L’analyse des sites sur lesquels les oiseaux consomment les merises prélevées et emportées en vol montre que dans 90% des cas, les oiseaux s’envolent, la merise au bec, vers une lisière forestière ou un habitat semi-naturel (haie, bosquet, arbre isolé) alors que ces éléments ne représentent que 20% de la surface du secteur. Ainsi, les noyaux sont non seulement déposés à distance (voir ci-dessus) mais en plus plutôt dans des sites non cultivés où les chances de réussite des futurs jeunes plants issus de la germination seront bien plus élevées. Ainsi, les oiseaux frugivores assurent les échanges entre les merisiers isolés et les habitats favorables potentiellement colonisables notamment dans les paysages très transformés. Cette dispersion orientée se fait donc vers des taches d’habitats favorables mais aussi entre ces taches disséminées dans la matrice agricole le plus souvent. Mais que ceci fonctionne, il faut que dans les paysages d’agriculture intensive existent de telles taches d’habitat dans un rayon accessible aux oiseaux en période de reproduction. La situation diffère fortement de celle des arbres dont la fructification a lieu en automne, en pleine période de migration où les oiseaux se déplacent sur de grandes distances et se renouvellent sans cesse. Si un paysage est très dégradé avec un taux très faible ou nul d’éléments semi-naturels, le taux de visites baissera inéluctablement. 

Effets paysagers 

Comme pour les mammifères (voir la voie terrestre), les chercheurs ont exploré les corrélations éventuelles entre la structure des paysages dans lesquels s’inséraient ces merisiers avec l’efficacité et l’intensité de la dispersion par les oiseaux. Les recensements printaniers (en pleine période de chants et de délimitation des territoires) montrent que la communauté d’oiseaux nicheurs, composée de 17 espèces, s’appauvrit nettement quand on va vers des paysages de plus en plus simplifiés de type agriculture intensive : la disparition des éléments semi-naturels les privent de sites de reproduction et de recherche de nourriture sans oublier l’impact délétère des pesticides (voir la chronique). Pour autant, comme indiqué ci-dessus, les merisiers situés dans de telles zones réussissent à recevoir autant de visites que ceux situés dans des paysages plus hétérogènes. De ce fait, le nombre de merises emportées ne baisse quand le paysage se simplifie. 

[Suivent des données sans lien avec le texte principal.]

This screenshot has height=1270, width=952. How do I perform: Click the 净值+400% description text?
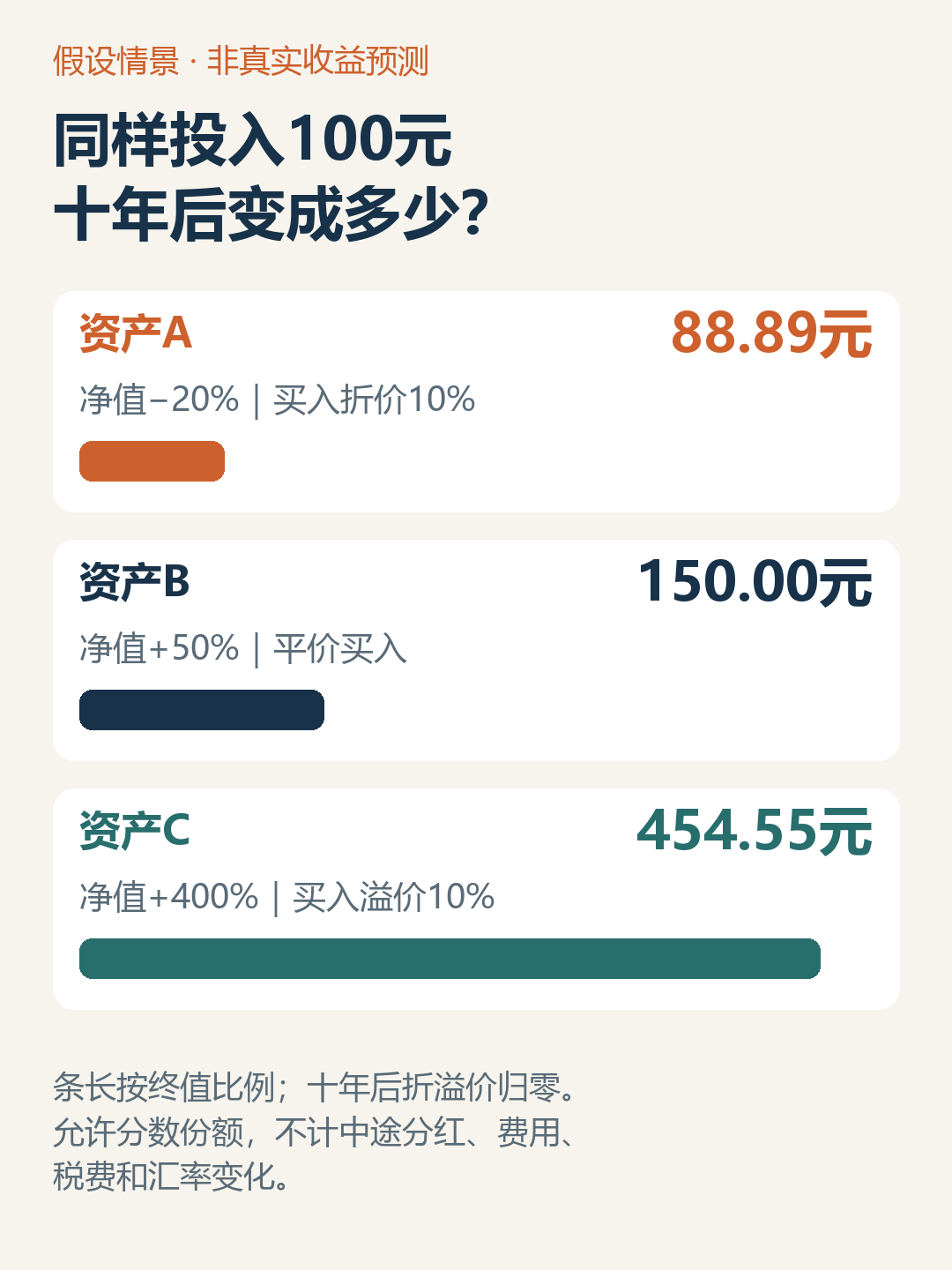(169, 897)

La communauté d’oiseaux nicheurs locaux, tout comme celle qui visite les merisiers et la distance de vol avant de consommer le fruit ne dépendent guère que de la structure verticale de la végétation dans un rayon très proche (perchoirs disponibles notamment) mais très peu de la structure du paysage à grande échelle (dans un rayon de 500-2000m). Pour la communauté des visiteurs de merisiers, la richesse en espèces ni le nombre total de visites ne diminuent avec l’hétérogénéité décroissante des paysages.  Ceci corrobore le constat observé ci-dessus : même en plein cœur de monocultures très appauvries en éléments naturels où les communautés d’oiseaux nicheurs sont très réduites et peu variées, les oiseaux trouvent et visitent les arbres à fruits au cœur de ces zones dégradées. Cela en dit long sur le pouvoir attractif de ces arbres et signifie aussi qu’un seul arbre isolé doit nourrir à lui seul un grand nombre d’oiseaux locaux et aussi, on l’oublie trop, apporter une source d’eau (via le jus de fruits) à une période où souvent la chaleur rend l’accès à l’eau très difficile dans ces milieux. On retrouve des phénomènes similaires avec la pollinisation des abeilles qui augmentent leur rayon de prospection dans des paysages très appauvris en ressources florales. 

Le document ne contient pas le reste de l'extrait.